Il devait ensuite aborder le rôle de Roshi Bhadain et du leader de l’Opposition, Arvin Boolell. « Dès que Roshi Bhadain a brandi un document, tout le monde a sauté dessus. On balance des choses sans queue ni tête, en se livrant au sensationnalisme. J’espère que tous ceux qui ont déblatéré sur Angus Road auront le courage de venir défendre ce qu’ils ont dit en cour. J’espère que si Roshi Bhadain perd en cour, qu’il aurait la décence de venir demander pardon publiquement à Pravind Jugnauth. »

En ce qui concerne Arvin Boolell, il devait faire rappeler quele leader de l’Opposition avait juré un affidavit en Cour suprême par rapport à cette affaire. Pour lui, « Si jamais il est prouvé qu’Arvin Boolell a menti dans une déclaration sous serment sur cette affaire, il devrait démissionner. »

Abordant ensuite la controverse sur le ministre Sawmynaden, il devait dire que « Nous connaissons tous l’intégrité et la capacité de travail de Yogida Sawmynaden. On voit clairement qu’on essaie de l’entraîner dans une affaire où il n’a rien à se reprocher. »

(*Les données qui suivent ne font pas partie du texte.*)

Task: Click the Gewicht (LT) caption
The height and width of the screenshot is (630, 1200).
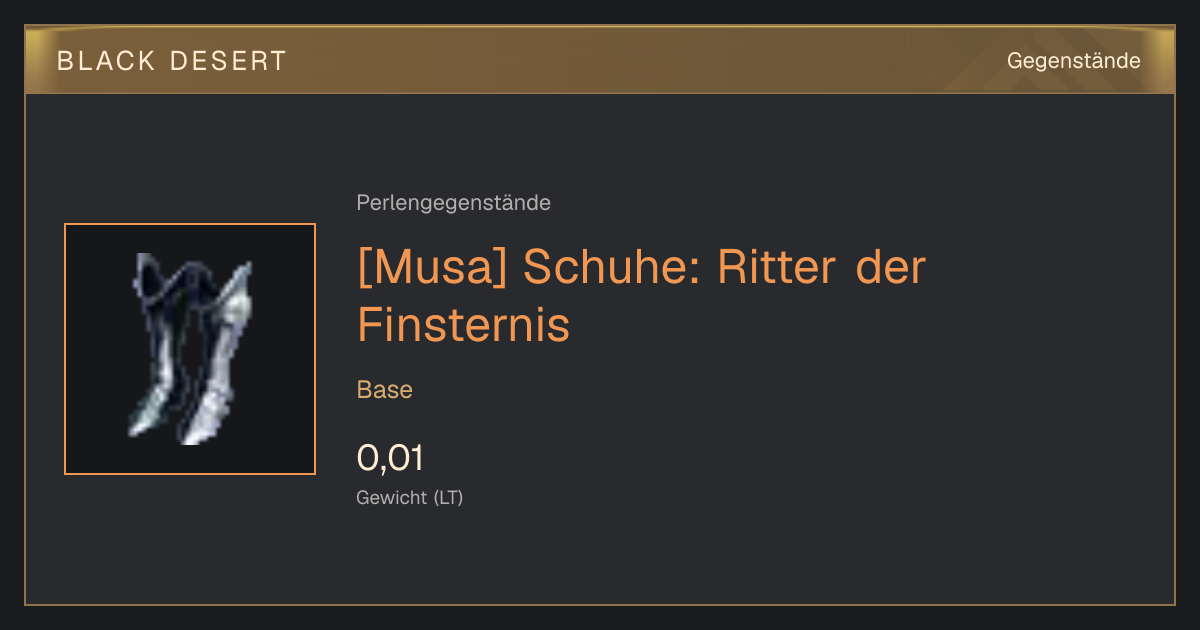Action: 410,497
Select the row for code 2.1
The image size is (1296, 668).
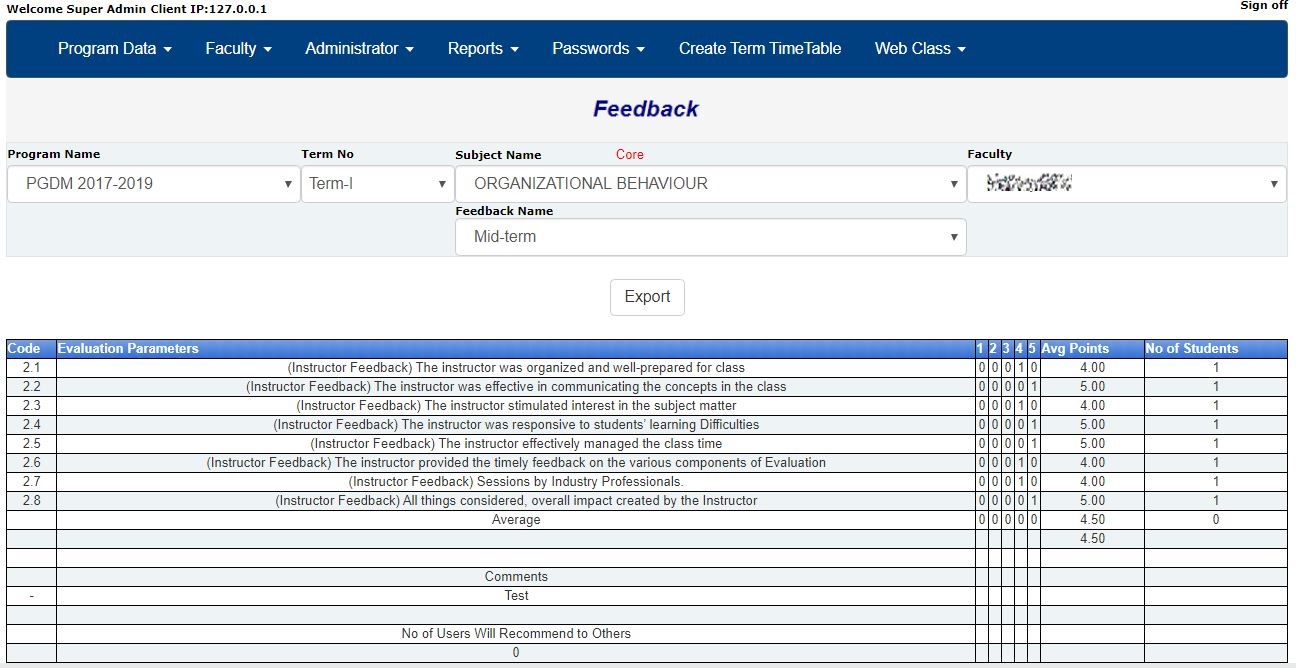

En ce qui concerne certains avocats engagés dans cette affaire, il devait faire ressortir qu’il ne mettait pas en doute la capacité professionnelle de quiconque, mais « Nous savons comment ils opèrent. Nous connaissons quelle est la stratégie d’un Rama Valayden.  Vous avez aussi une certaine section de la presse qui fait du sensationnalisme sur cette affaire. »

« J’ai pleinement confiance dans le judiciaire, et je suis confiant que l’enquête judiciaire mise sur pied dans cette affaire finira par faire triompher la vérité », devait-il conclure sur ce volet.

Le comportement inacceptable de certains députés de l’Opposition au Parlement

Venant ensuite sur ce qui se passe au Parlement, il devait commencer par dire que c’est le MSM qui, à son arrivée au pouvoir en 2014, avait démocratisé l’espace parlementaire en permettant aux citoyens de suivre en direct les débats dans l’hémicycle. « Aujourd’hui, malheureusement, nous avons un groupe de députés qui profitent de cette situation pour se livrer à un show », devait-il dénoncer.

Le Speaker est-il ‘biaised’ ? Il devait expliquer qu’il y a certains comportements que le Speaker ne peut tolérer. « Sir Harilall Vaghjee aurait-il toléré cela ? Le speaker Bercow, dans la Chambres des communes à Londres, aurait-il toléré cela ? Pourquoi le speaker Phokeer doit-il tolérer cela ? », devait-il demander. « Vous avez des journalistes qui font grandement état des députés de l’Opposition qui se font expulser. Mais à aucun moment, ils ne vont mentionner ce qui a entraîné l’expulsion du député en question. »

Selon lui, les personnes qu’il rencontre dans sa circonscription sont outrées par la façon dont agissent des députés de l’Opposition au Parlement. « Aujourd’hui, nous avons une population éduquée qui peut constater de visu le comportement de l’Opposition. Or, les gens s’attendent à ce que le comportement des élus soit un exemple pour leurs enfants. Moi-même, j’ai déjà perdu mon calme, mais il y a des choses que vous ne pouvez accepter », devait-il élaborer.

En ce qui concerne la plainte déposée par Shakeel Mohamed en Cour suprême contre le speaker, il devait dire quela Cour suprême saura prendre la bonne décision. « Moi, j’ai vu ce qui s’est passé de mes propres yeux dans le Parlement », devait-il toutefois lancer.Il devait dire qu’il a l’impression que Shakeel Mohamed est quelqu’un qui cherche à se faire remarquer. « Il est désolant que de telles personnes ont pu se faire élire au Parlement », devait-il dire. « Il aurait fallu des gens avec le niveau intellectuel requis pour contribuer aux débats », devait-il dire. Toutefois, il devait ajouter que « certains députés de l’Opposition sont dignes dans leurs propos, comme par exemple le député Mahen Gungapersad. »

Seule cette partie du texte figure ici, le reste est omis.